Given exercise A → In the AUTOSAR parameter mapping text, which parameter types are valid for a Simulink model workspace parameter that is configured as a model argument?

* BEGIN Extract *

For more information, see Configure AUTOSAR Constant Memory, Configure AUTOSAR Shared or Per-Instance Parameters, and Configure AUTOSAR Port Parameters for Communication with Parameter Component.

The Parameters tab lists each Simulink model workspace parameter that you can map to an AUTOSAR parameter. On the Parameters tab:

If a Simulink model workspace parameter is not configured as a model argument (that is, not unique to each instance of a multi-instance model), you can map the parameter by selecting it and then selecting a menu value for an AUTOSAR parameter type. For this workflow, the valid parameter types are ConstantMemory, SharedParameter, or Auto. To accept software mapping defaults, specify Auto.
For example, here is the Parameters tab for example model autosar_swc_counter.
If a Simulink model workspace parameter is configured as a model argument (that is, unique to each instance of a multi-instance model), map the parameter by selecting it and then selecting a menu value for an AUTOSAR parameter type. For this workflow, the valid parameter types are PerInstanceParameter, PortParameter, or Auto. To accept software mapping defaults, specify Auto.
For example, here is the Parameters tab for example model autosar_swc_throttle_sensor. Example model autosar_composition contains two instances of autosar_swc_throttle_sensor.

If you select a parameter type other than Auto, you can click the icon to view and modify other code and calibration attributes for the parameter.

Attribute	Purpose
Const (`ConstantMemory` only)	Select or clear the option to indicate whether to include C type qualifier `const` in generated code for the AUTOSAR parameter. For more information, see Specify C Type Qualifiers for AUTOSAR Static and Constant Memory.

* END Extract *
* BEGIN Working data *

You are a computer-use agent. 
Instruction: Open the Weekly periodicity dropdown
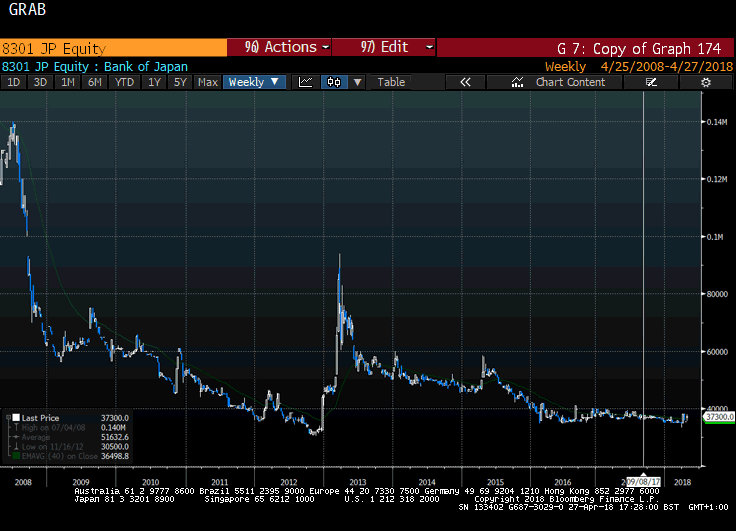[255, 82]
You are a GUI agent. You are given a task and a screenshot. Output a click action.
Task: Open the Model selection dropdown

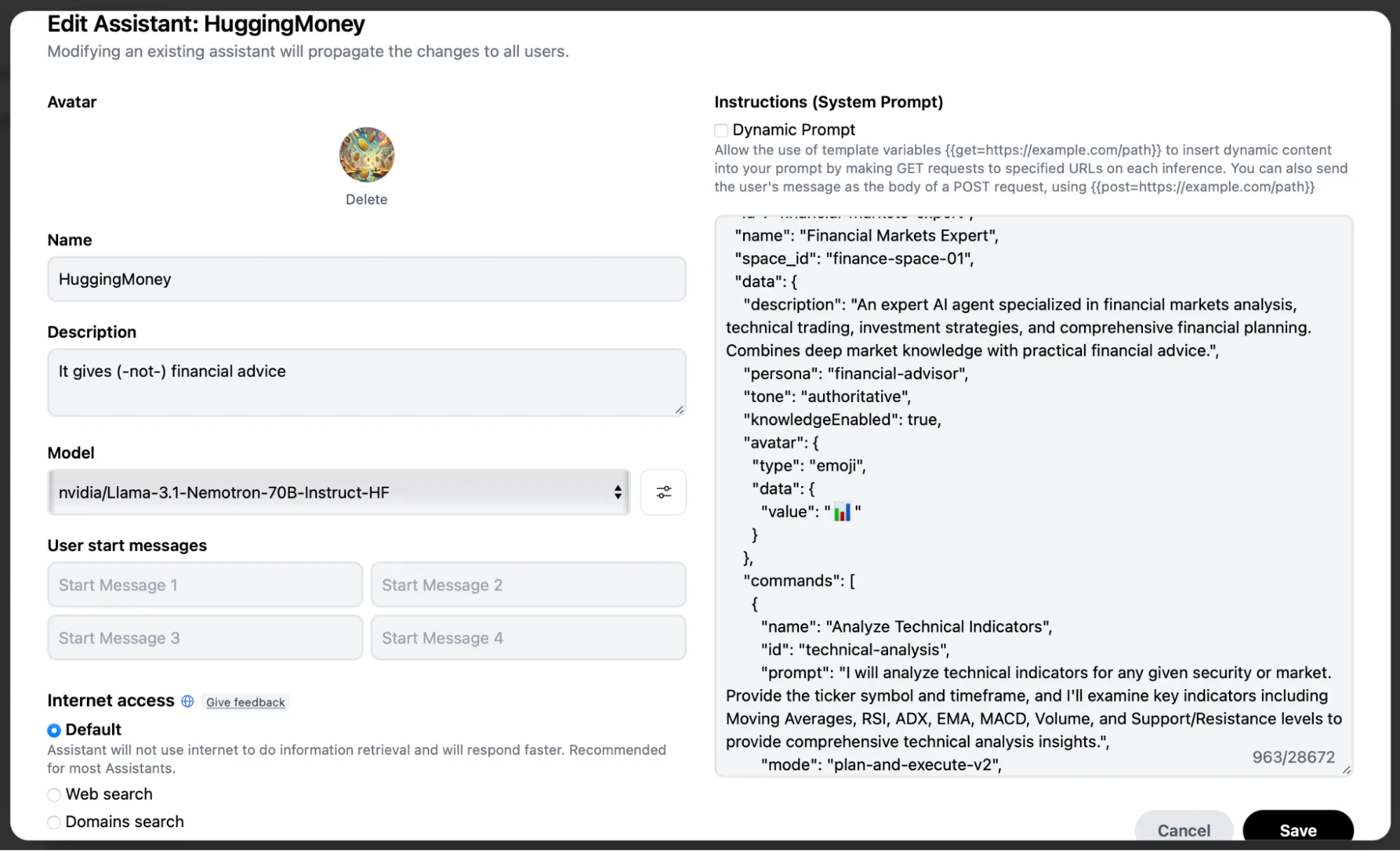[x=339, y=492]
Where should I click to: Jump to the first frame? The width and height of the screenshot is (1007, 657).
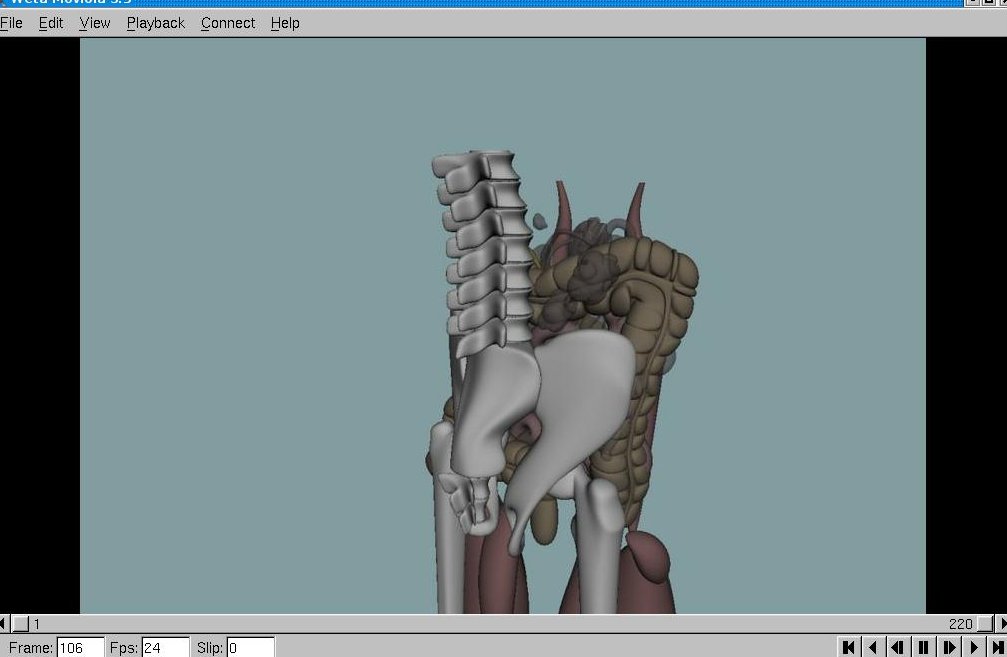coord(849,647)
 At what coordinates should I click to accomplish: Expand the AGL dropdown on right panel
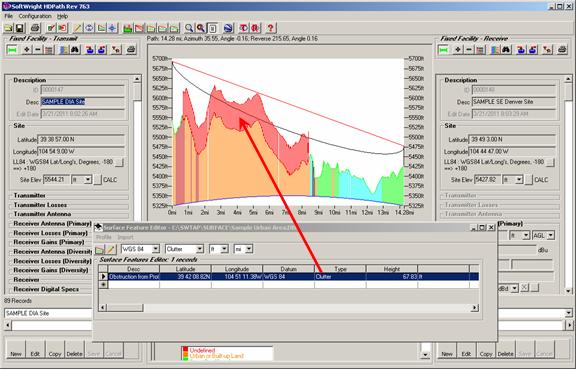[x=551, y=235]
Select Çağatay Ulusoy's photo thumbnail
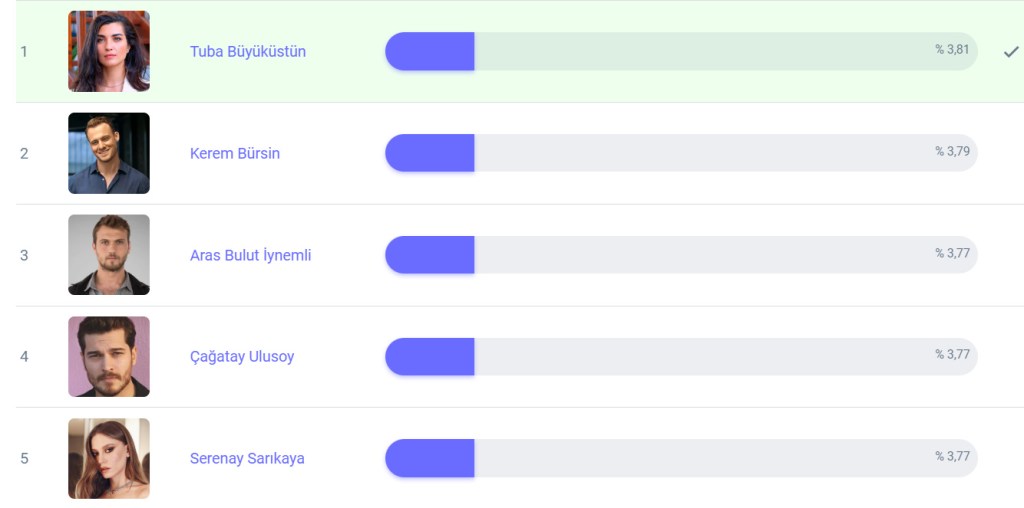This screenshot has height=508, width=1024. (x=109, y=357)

* END Working data *
* BEGIN Working data *

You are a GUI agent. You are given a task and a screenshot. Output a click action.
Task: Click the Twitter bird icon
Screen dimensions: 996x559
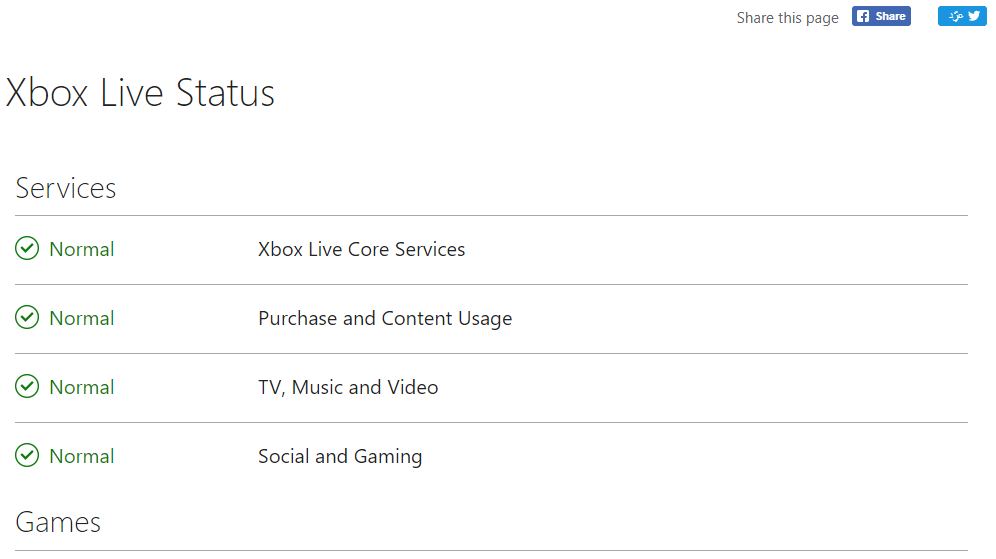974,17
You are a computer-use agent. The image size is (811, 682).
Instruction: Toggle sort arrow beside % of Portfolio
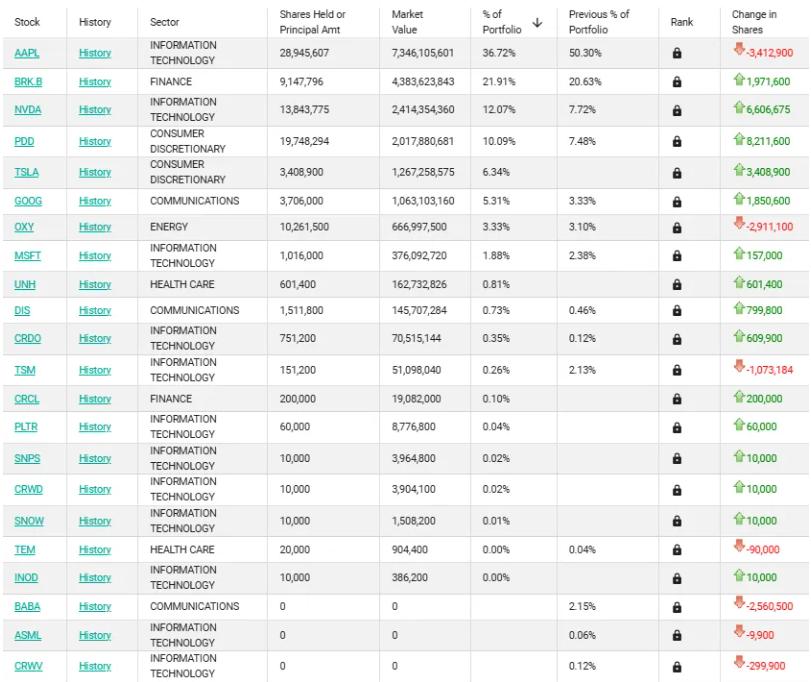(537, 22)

* END Working data *

Given exercise B → Copy the entries verbatim from the line with "At what coordinates" up to and including the line with "This screenshot has", omitting the pictures.

Task response A → PerInstanceParameter, PortParameter, or Auto.

Task response B →
 At what coordinates should I click to accomplish: Expand the AGL dropdown on right panel
[x=551, y=235]
Select Çağatay Ulusoy's photo thumbnail
This screenshot has height=508, width=1024. (x=109, y=357)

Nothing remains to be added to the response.